#### Task
Each record is to be given again without alteration.

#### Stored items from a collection
* * * * * * * * *

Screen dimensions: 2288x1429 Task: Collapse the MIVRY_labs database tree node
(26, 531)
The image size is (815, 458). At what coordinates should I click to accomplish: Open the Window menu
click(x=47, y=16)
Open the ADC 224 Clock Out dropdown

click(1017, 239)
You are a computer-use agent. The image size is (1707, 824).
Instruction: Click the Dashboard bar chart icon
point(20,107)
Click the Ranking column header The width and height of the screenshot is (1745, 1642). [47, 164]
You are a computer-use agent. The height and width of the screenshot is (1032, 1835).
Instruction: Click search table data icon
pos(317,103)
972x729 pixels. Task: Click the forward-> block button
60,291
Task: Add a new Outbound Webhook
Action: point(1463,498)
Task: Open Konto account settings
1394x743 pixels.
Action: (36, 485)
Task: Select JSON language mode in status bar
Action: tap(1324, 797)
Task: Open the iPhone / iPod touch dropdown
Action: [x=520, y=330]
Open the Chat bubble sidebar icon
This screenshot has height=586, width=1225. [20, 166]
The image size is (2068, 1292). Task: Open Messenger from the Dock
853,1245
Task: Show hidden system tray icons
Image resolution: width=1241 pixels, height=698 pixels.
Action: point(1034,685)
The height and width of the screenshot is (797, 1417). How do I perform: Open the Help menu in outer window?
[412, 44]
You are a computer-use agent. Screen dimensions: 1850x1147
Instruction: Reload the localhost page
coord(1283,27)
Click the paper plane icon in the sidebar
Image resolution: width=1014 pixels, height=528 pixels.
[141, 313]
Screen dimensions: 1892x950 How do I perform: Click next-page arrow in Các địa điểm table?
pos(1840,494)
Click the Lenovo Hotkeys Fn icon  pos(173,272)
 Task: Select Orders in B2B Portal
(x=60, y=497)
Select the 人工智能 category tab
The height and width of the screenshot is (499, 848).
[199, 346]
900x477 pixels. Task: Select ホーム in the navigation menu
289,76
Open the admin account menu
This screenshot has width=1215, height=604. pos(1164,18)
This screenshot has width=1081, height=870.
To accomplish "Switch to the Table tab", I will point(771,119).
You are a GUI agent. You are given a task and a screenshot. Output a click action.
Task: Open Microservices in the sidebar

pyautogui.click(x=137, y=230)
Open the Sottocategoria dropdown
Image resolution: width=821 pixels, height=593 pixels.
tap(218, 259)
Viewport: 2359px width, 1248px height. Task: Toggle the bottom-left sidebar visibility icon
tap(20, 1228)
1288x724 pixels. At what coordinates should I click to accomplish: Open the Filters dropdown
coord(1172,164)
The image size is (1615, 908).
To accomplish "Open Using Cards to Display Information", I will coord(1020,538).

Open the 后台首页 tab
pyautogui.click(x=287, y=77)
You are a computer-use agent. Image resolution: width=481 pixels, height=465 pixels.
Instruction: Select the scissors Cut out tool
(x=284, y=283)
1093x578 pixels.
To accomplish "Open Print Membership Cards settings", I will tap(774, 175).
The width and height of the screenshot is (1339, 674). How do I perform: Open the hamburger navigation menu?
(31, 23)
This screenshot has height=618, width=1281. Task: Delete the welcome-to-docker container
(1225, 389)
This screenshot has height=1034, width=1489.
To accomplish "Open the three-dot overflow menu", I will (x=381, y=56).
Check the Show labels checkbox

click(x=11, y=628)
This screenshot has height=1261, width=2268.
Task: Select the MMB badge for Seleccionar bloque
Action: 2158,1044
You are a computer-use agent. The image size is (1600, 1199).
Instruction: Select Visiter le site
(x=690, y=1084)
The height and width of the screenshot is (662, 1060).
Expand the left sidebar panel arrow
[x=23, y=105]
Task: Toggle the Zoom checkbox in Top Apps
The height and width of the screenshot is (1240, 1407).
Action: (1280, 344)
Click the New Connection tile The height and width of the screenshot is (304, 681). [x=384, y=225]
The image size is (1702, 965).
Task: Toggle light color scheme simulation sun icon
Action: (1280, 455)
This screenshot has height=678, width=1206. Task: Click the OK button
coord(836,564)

* * * * * * * * *

#### Your response
Screen dimensions: 2288x1429 Task: Collapse the MIVRY_labs database tree node
(26, 531)
The image size is (815, 458). At what coordinates should I click to accomplish: Open the Window menu
click(x=47, y=16)
Open the ADC 224 Clock Out dropdown

click(1017, 239)
You are a computer-use agent. The image size is (1707, 824).
Instruction: Click the Dashboard bar chart icon
point(20,107)
Click the Ranking column header The width and height of the screenshot is (1745, 1642). [47, 164]
You are a computer-use agent. The height and width of the screenshot is (1032, 1835).
Instruction: Click search table data icon
pos(317,103)
972x729 pixels. Task: Click the forward-> block button
60,291
Task: Add a new Outbound Webhook
Action: point(1463,498)
Task: Open Konto account settings
1394x743 pixels.
Action: (36, 485)
Task: Select JSON language mode in status bar
Action: tap(1324, 797)
Task: Open the iPhone / iPod touch dropdown
Action: [x=520, y=330]
Open the Chat bubble sidebar icon
This screenshot has height=586, width=1225. [20, 166]
The image size is (2068, 1292). Task: Open Messenger from the Dock
853,1245
Task: Show hidden system tray icons
Image resolution: width=1241 pixels, height=698 pixels.
Action: point(1034,685)
The height and width of the screenshot is (797, 1417). How do I perform: Open the Help menu in outer window?
[412, 44]
You are a computer-use agent. Screen dimensions: 1850x1147
Instruction: Reload the localhost page
coord(1283,27)
Click the paper plane icon in the sidebar
Image resolution: width=1014 pixels, height=528 pixels.
[141, 313]
Screen dimensions: 1892x950 How do I perform: Click next-page arrow in Các địa điểm table?
pos(1840,494)
Click the Lenovo Hotkeys Fn icon  pos(173,272)
 Task: Select Orders in B2B Portal
(x=60, y=497)
Select the 人工智能 category tab
The height and width of the screenshot is (499, 848).
[199, 346]
900x477 pixels. Task: Select ホーム in the navigation menu
289,76
Open the admin account menu
This screenshot has width=1215, height=604. pos(1164,18)
This screenshot has width=1081, height=870.
To accomplish "Switch to the Table tab", I will point(771,119).
You are a GUI agent. You are given a task and a screenshot. Output a click action.
Task: Open Microservices in the sidebar

pyautogui.click(x=137, y=230)
Open the Sottocategoria dropdown
Image resolution: width=821 pixels, height=593 pixels.
tap(218, 259)
Viewport: 2359px width, 1248px height. Task: Toggle the bottom-left sidebar visibility icon
tap(20, 1228)
1288x724 pixels. At what coordinates should I click to accomplish: Open the Filters dropdown
coord(1172,164)
The image size is (1615, 908).
To accomplish "Open Using Cards to Display Information", I will coord(1020,538).

Open the 后台首页 tab
pyautogui.click(x=287, y=77)
You are a computer-use agent. Image resolution: width=481 pixels, height=465 pixels.
Instruction: Select the scissors Cut out tool
(x=284, y=283)
1093x578 pixels.
To accomplish "Open Print Membership Cards settings", I will tap(774, 175).
The width and height of the screenshot is (1339, 674). How do I perform: Open the hamburger navigation menu?
(31, 23)
This screenshot has height=618, width=1281. Task: Delete the welcome-to-docker container
(1225, 389)
This screenshot has height=1034, width=1489.
To accomplish "Open the three-dot overflow menu", I will (x=381, y=56).
Check the Show labels checkbox

click(x=11, y=628)
This screenshot has height=1261, width=2268.
Task: Select the MMB badge for Seleccionar bloque
Action: 2158,1044
You are a computer-use agent. The image size is (1600, 1199).
Instruction: Select Visiter le site
(x=690, y=1084)
The height and width of the screenshot is (662, 1060).
Expand the left sidebar panel arrow
[x=23, y=105]
Task: Toggle the Zoom checkbox in Top Apps
The height and width of the screenshot is (1240, 1407).
Action: (1280, 344)
Click the New Connection tile The height and width of the screenshot is (304, 681). [x=384, y=225]
The image size is (1702, 965).
Task: Toggle light color scheme simulation sun icon
Action: (1280, 455)
This screenshot has height=678, width=1206. Task: Click the OK button
coord(836,564)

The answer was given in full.